15 Responses to “Cultural Schizophrenia: Nigerian in America”

  1. countessa September 23, 2009 at 3:50 am #

    oh mi dayzzzzzzz……this is so trueeee…man gats to survive…no b our fault…afterall there is a reason y man is know as the mammal which adapts easiest even in the most adverse of conditions.

  2. culturesoup September 23, 2009 at 8:40 am #

    Great post, I’d love to see another part!
    This is always the way it is with cross-cultural individuals. And of course, there are different degrees of these interactions – if you increase the number of countries or add different races/languages to the mix it becomes even more complicated. Sometimes it can be hard because you start to question which is your real self or whether all your identities are fake. The positive side: you are a unique blend of everything.

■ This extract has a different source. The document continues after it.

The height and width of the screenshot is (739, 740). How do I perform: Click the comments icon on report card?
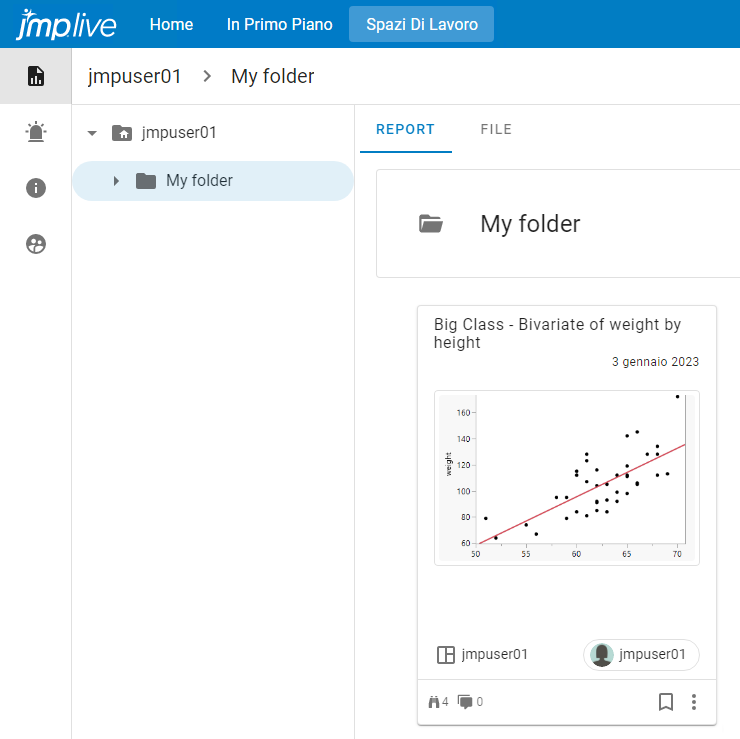465,702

    Lol at taking egusi to work. Stockfish is terrible, it tastes so good but it has such a strong smell. I had a similar experience when i cooked egusi in my residence and one of my flatmates made a nasty comment. I don’t even remember what he said exactly but i was offended because i didn’t complain when i found the smell of something he cooked nauseating. It was like, i have to put up with your food but it’s ok to make fun of mine because it’s ‘ethnic’.

  3. joicee September 23, 2009 at 9:28 am #

    lol…pls do make a two part seirs

    This is so true…not just for naija folks living in America…you can find tales like this from folks throughout the whole diaspora.

    Good one!

  4. shubby doo September 23, 2009 at 10:47 am #

    Lol…naijas in britain are just as mad…trust me…I’m one of them 🙂

  5. Rosie September 23, 2009 at 11:30 am #

    Countessa: you are right. That’s why they say if you go to a town and see no Nigerian, then that place is not fit for haibitation.

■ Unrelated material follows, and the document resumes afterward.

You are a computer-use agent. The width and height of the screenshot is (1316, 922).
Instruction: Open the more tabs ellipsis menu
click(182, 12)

    culturesoup: i hate to think how much more complicated it can get with various ethic groups, but you raise many good points. I will get to work on a second part.

    joicee: true. my bro in london prolly goes thru the same thing.

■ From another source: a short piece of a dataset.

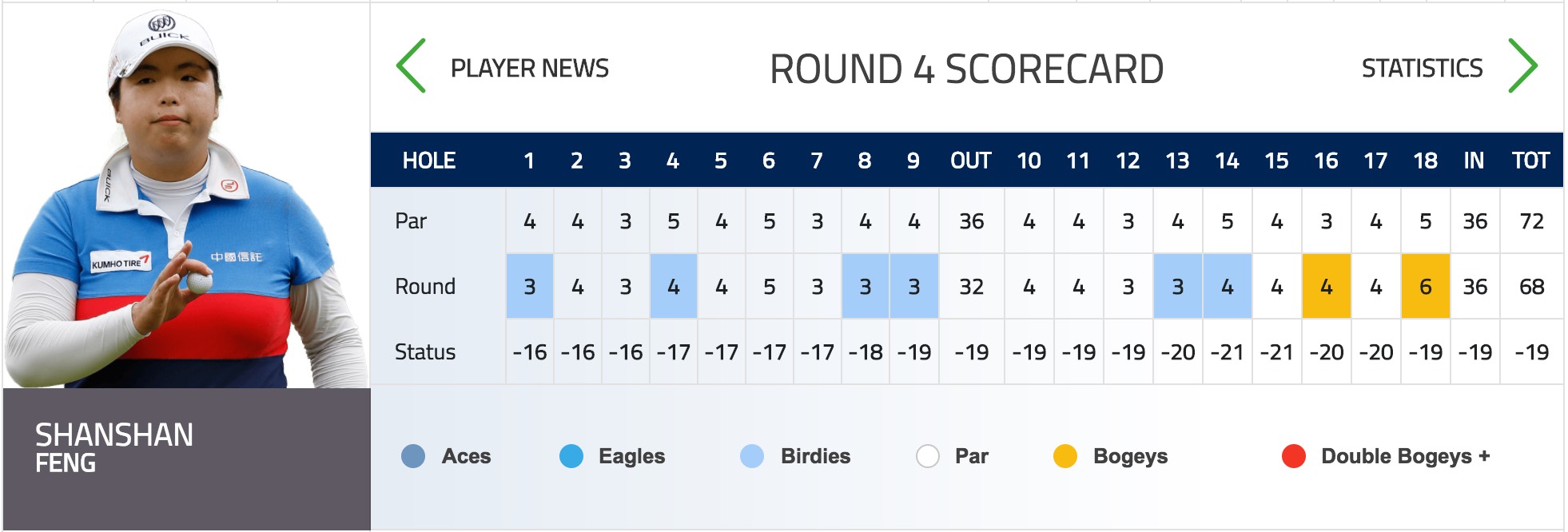Select the hole 18 bogey score cell
The image size is (1568, 532).
coord(1425,286)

    shubby doo: omo , (or nne) depending on which you prefer (lol) I tried to find you on twitter but no go. Are you undercover?

  6. Shonavixen September 23, 2009 at 11:38 am #

    This isnt just a Nigerian thing but Africans at whole coz I so totally can relate to this…and yep I do laugh…i laugh when I want to tell them I had gizzards but then explaining what exactly gizzards are stops me in my i just laugh and say ‘ooh i ate some soul food’..LOL!!
    I always want to bring my left over sadza (maize-meal) for lunch but I dare not..

  7. Sugabelly September 24, 2009 at 10:03 am #

    LOL!!! This is sooooo true. I see this happening with Nigerians and lots of other Africans all the time. Astute observations

  8. tobenna September 25, 2009 at 2:56 am #

    Pls. make this a 2 part series.
    Interesting read.
    How you guys manage to watch their sports there is shocking. Was visiting once and see how Naija boys dey analyse one NFL game wey dey go on.
    The thing tire me.
    What happened to proper football?
    As for beer? Heineken?
    Hell no.
    It’s gotta be Star/stout or Gulder at the worst.

  9. N.I.M.M.O September 25, 2009 at 7:51 am #

    Up Arsenal!? Why not ‘Up Sootin’?

    Waiting for Part 2.

    • Rosie September 29, 2009 at 4:38 pm #

      NIMMO: I have a friend who reads this blog who is an Arsenal fan. If I did not give a shout out, i would be disowned. Anyhue, I hear liverpool is giving them hell.

  10. Rosie September 29, 2009 at 4:37 pm #

    Shona: yes, it is not just a Nigerian thing. Imagine what Indians have to go through with all that curry cookinig.

    Sugar darling: I am so loving your blog. abeg visit a

    Tobenna: how bodi? You wife don born?

  11. Original Mgbeke October 5, 2009 at 1:17 am #

    LMAO, this was heelar! Girl, I DARE not take soup or any fishy related foods to work o. I recently made plantain pottage and wish that I could take it to work, but crayfish full the thing o. 😀

  12. yinkuslolo October 14, 2009 at 4:24 pm #

    u are def talking about pple like me. i tire for these two lives one has to juggle.

  13. Rosie October 14, 2009 at 4:51 pm #

    Original: the thing don tire me sef. Na only salad and sandwich i dey chop for work. Even boiled plantain na wahala…talking about, “what’s that smell?”

    Yinkus: this is why we go a little crazy each day. Coping mechanisms should help us small.